Opening day is less than two weeks away, the final roster is starting to come together, and it's looking like the last bench spot will go to Chris Dominguez. Dominguez provides some defensive flexibility off the bench, even with 30 innings played at shortstop in the minors last season, but is probably more there for some pop off the bench. Between him and Brennan Boesch, our bench will have almost 50 2014 PCL home runs on it, which like, I'm not sure that isn't the secret to winning the division. He went to University of Louisville, so I'm guessing he just didn't tell Walt Jocketty what kind of Cardinal he was until after signing. Oh, and he won a world series ring last year, sitting in the Giants dugout. Not to get too statistical on you, but that's 1 world series ring per major league season. Literally, all he does is win.
With the approach of opening day, Johnny Cueto's absence has been a little distressing, and, going by instagram, the personal issues he's been dealing with in the Dominican Republic looked serious. But things seem to be looking positive, and Johnny Cueto returned to Goodyear yesterday. According to Bryan Price, he'll get two more spring training starts, and that should be enough. Johnny's also been working out at the Reds baseball academy while he's been away from spring training. And riding his horse.
Jay Bruce and Joey Votto are quoted in this USA Today article on the infield shift. Bruce, somewhat understandably is not impressed with the traditional advice of "don't hit into the shift."

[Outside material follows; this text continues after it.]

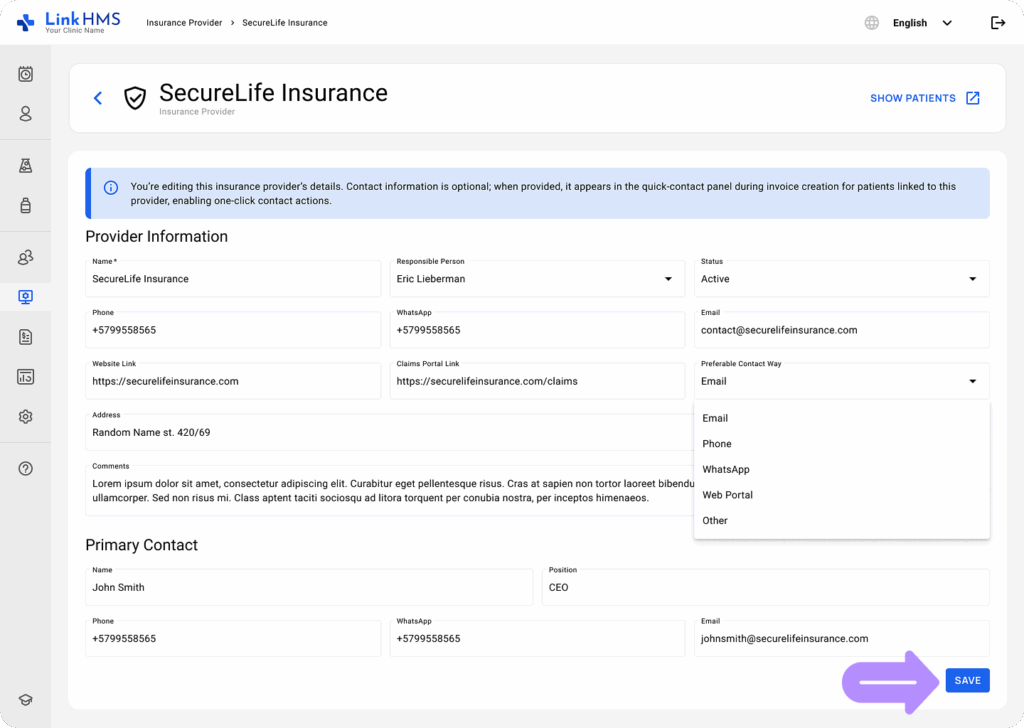
Task: Choose Web Portal option in dropdown list
Action: pos(727,495)
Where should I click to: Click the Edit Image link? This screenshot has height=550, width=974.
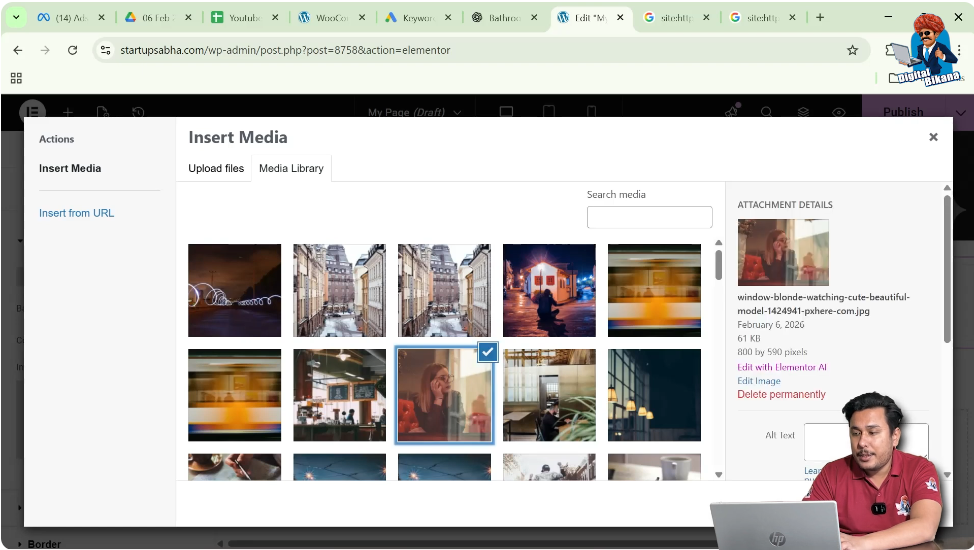758,381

"To me, it doesn't make sense when people are like, 'Oh, you just slap the ball through the six hole.' Well, first of all, no one does that. Secondly, guys who are doing it aren't guys hitting for power."

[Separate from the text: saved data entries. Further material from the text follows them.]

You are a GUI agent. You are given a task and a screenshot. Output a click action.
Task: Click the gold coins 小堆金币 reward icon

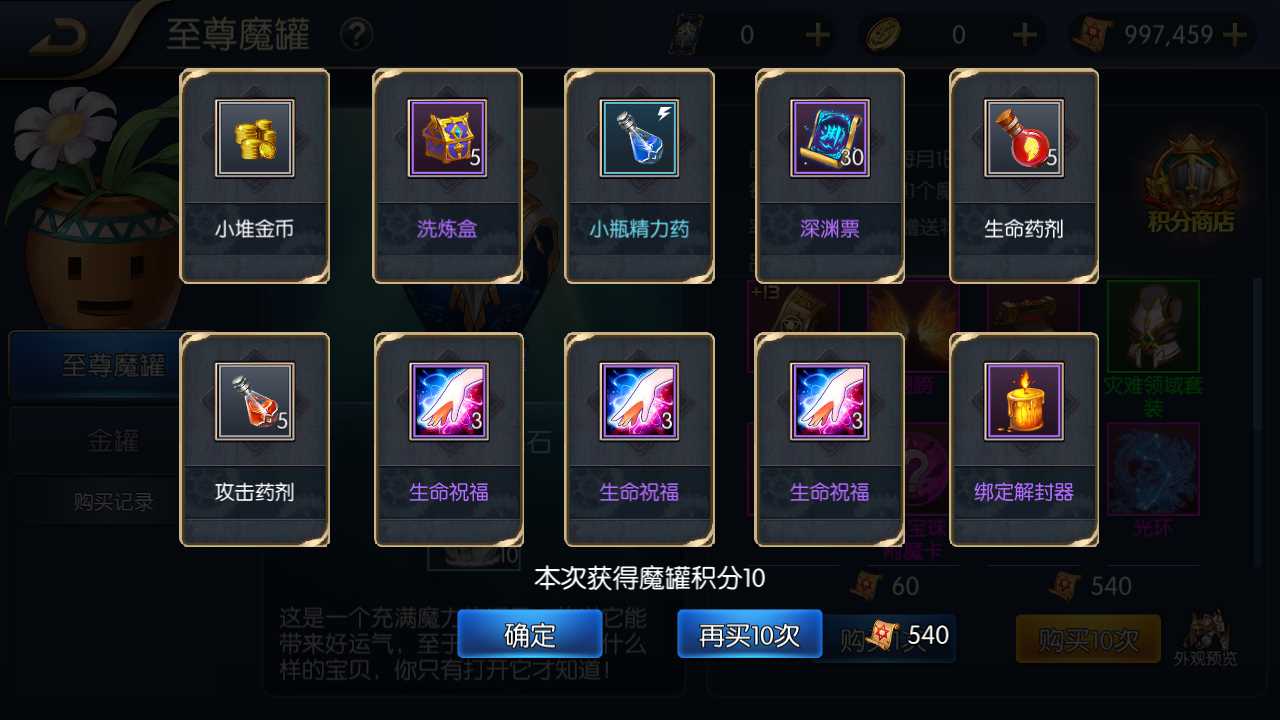coord(255,138)
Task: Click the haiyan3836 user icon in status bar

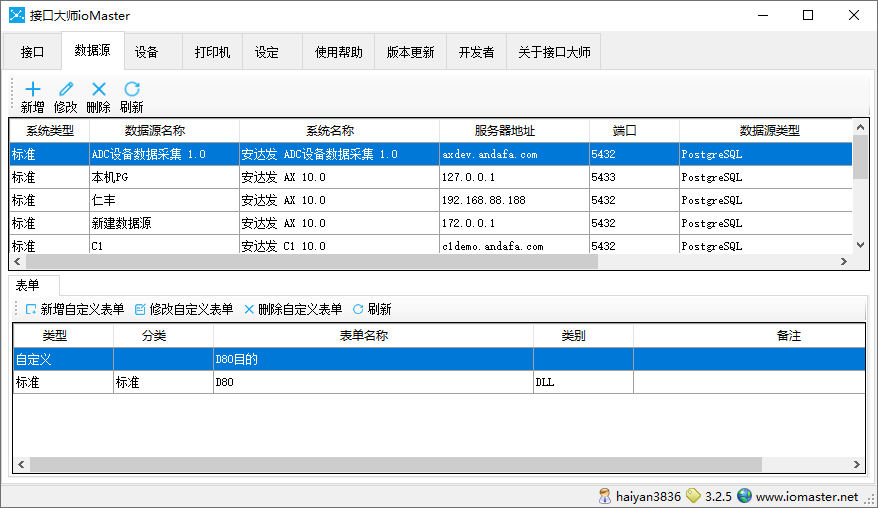Action: pyautogui.click(x=604, y=496)
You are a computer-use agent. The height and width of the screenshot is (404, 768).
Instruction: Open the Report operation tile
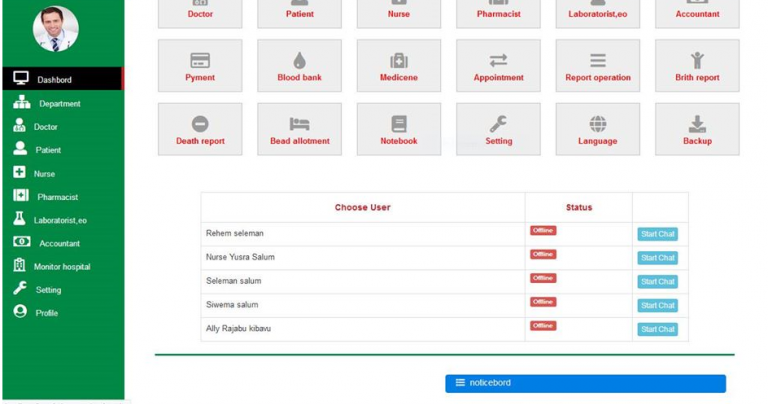[597, 66]
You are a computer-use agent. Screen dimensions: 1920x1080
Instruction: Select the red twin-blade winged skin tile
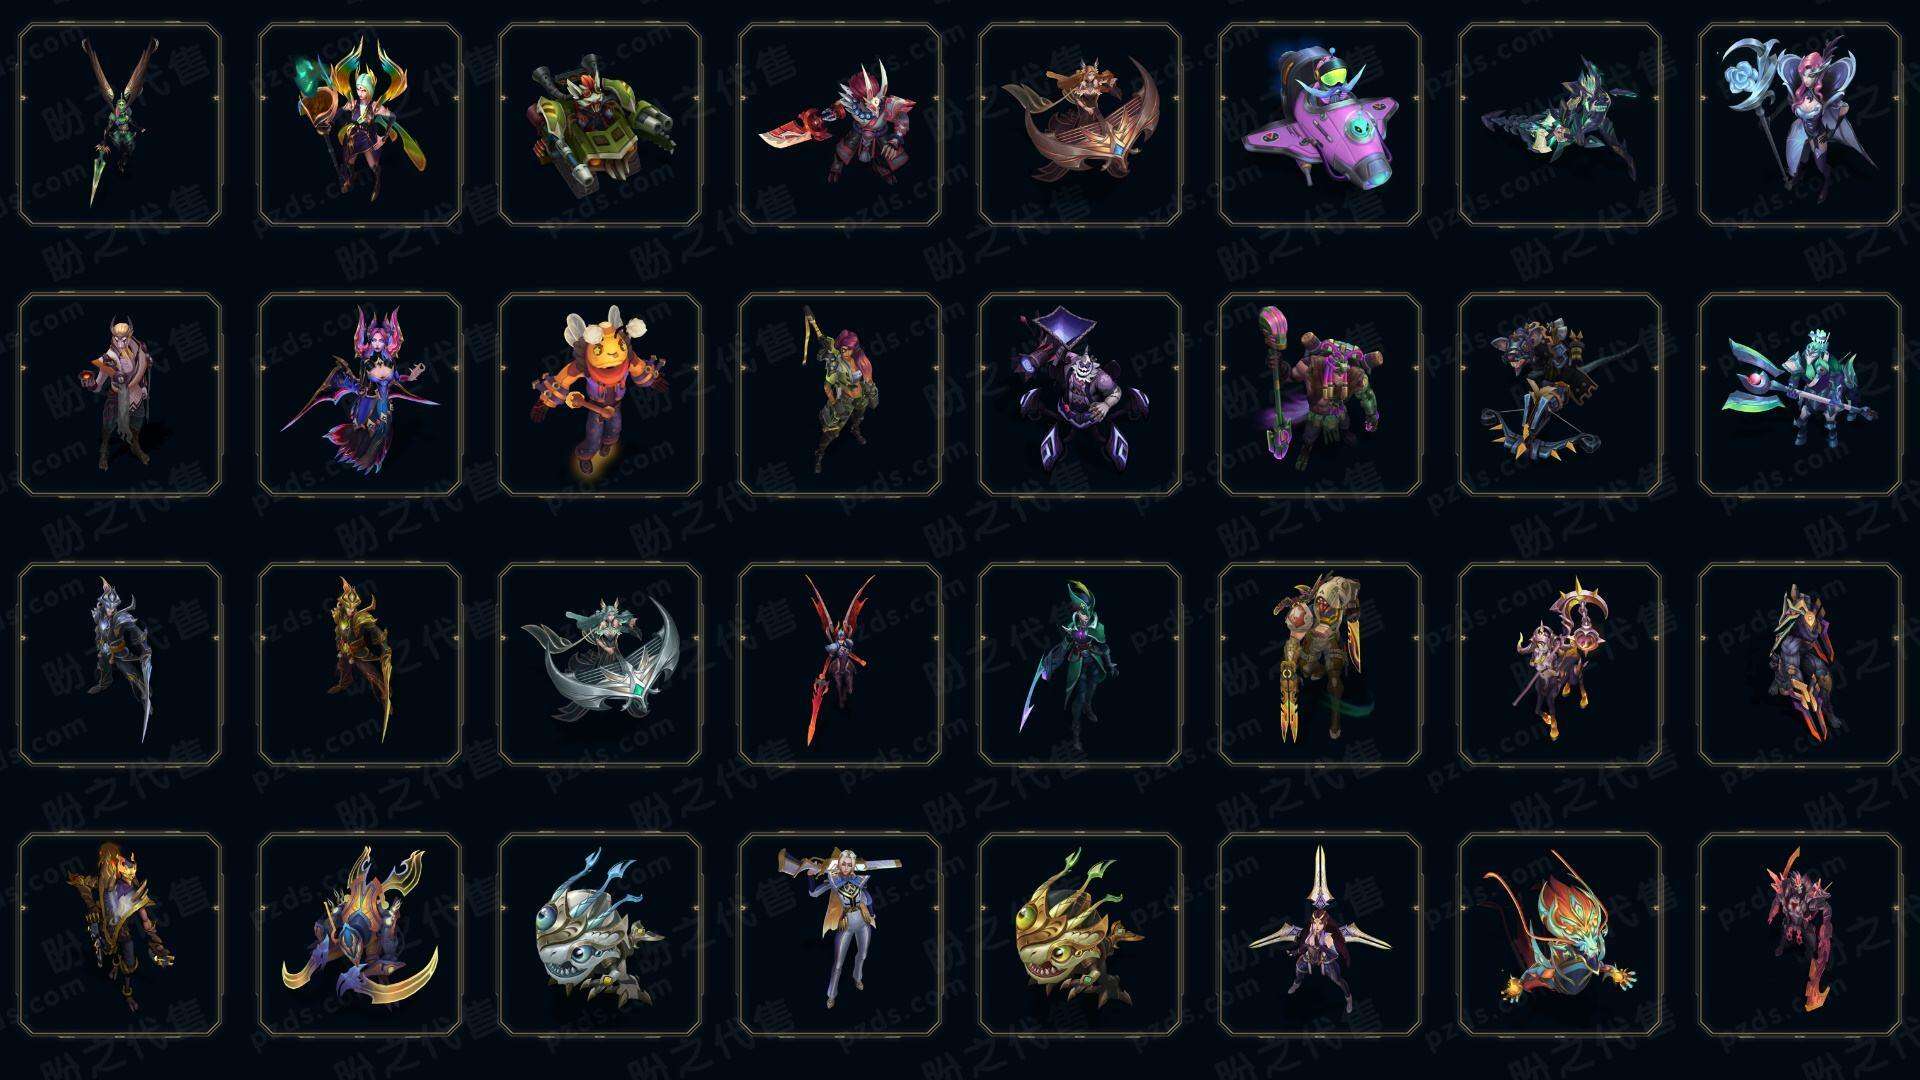[x=840, y=664]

Votto also mentions that it's hard to change your approach in the major leagues. Which, you know, is something he has some experience telling the press.

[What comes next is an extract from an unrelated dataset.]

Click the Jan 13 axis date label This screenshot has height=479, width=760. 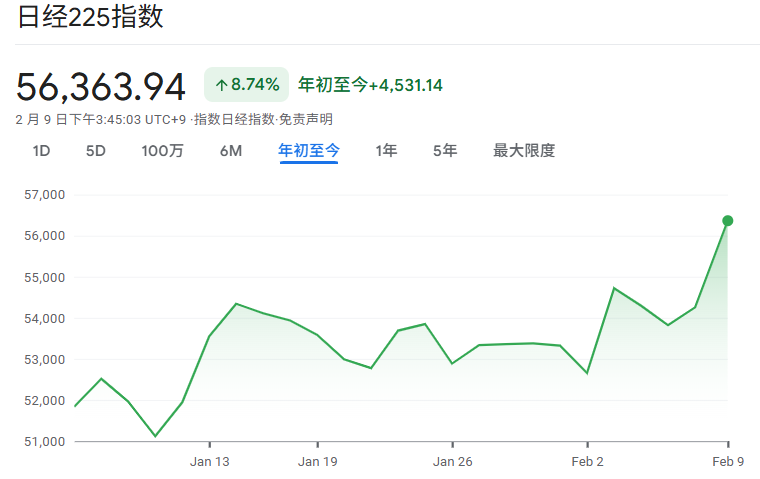[x=209, y=461]

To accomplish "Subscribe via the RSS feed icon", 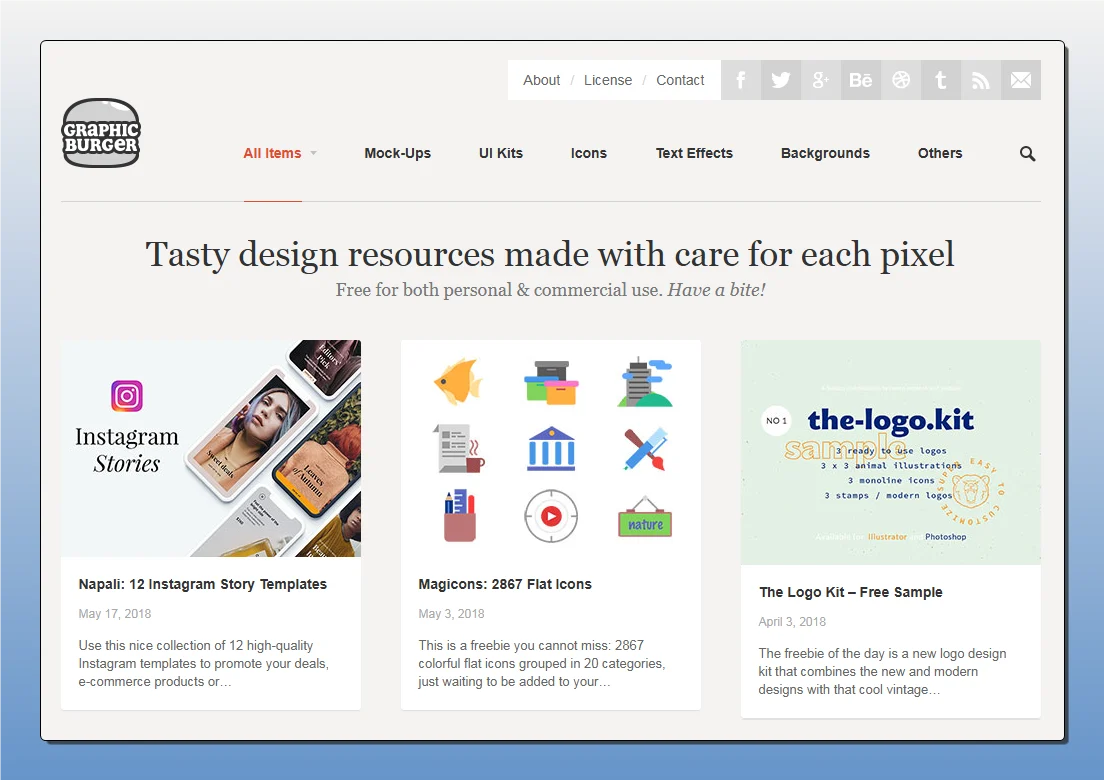I will pyautogui.click(x=981, y=80).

The Hardball Times ran an interesting piece about batted-ball trajectory platoons. Basically, you can get some advantage by starting your groundball tending batters against flyball tending pitchers, and vice-versa. It seems a little simplistic to say that the average of a groundball and a flyball is a line drive, but kinda? Not that we're going to see any trajectory platoons on the Reds, but it could have some potential. (2015 Reds batters career batted ball data). For the most part, the bench players have much higher GB/FB numbers than the starters. On the other hand, Dominguez and Negron have numbers that are probably suffering from too low a sample size, leaving Schumaker as the only GB-tendency outfielder, and Pena vs Mesoraco is going to be more based on who our pitcher is than who our opponent's pitcher is, but, ok, it sounds really cool.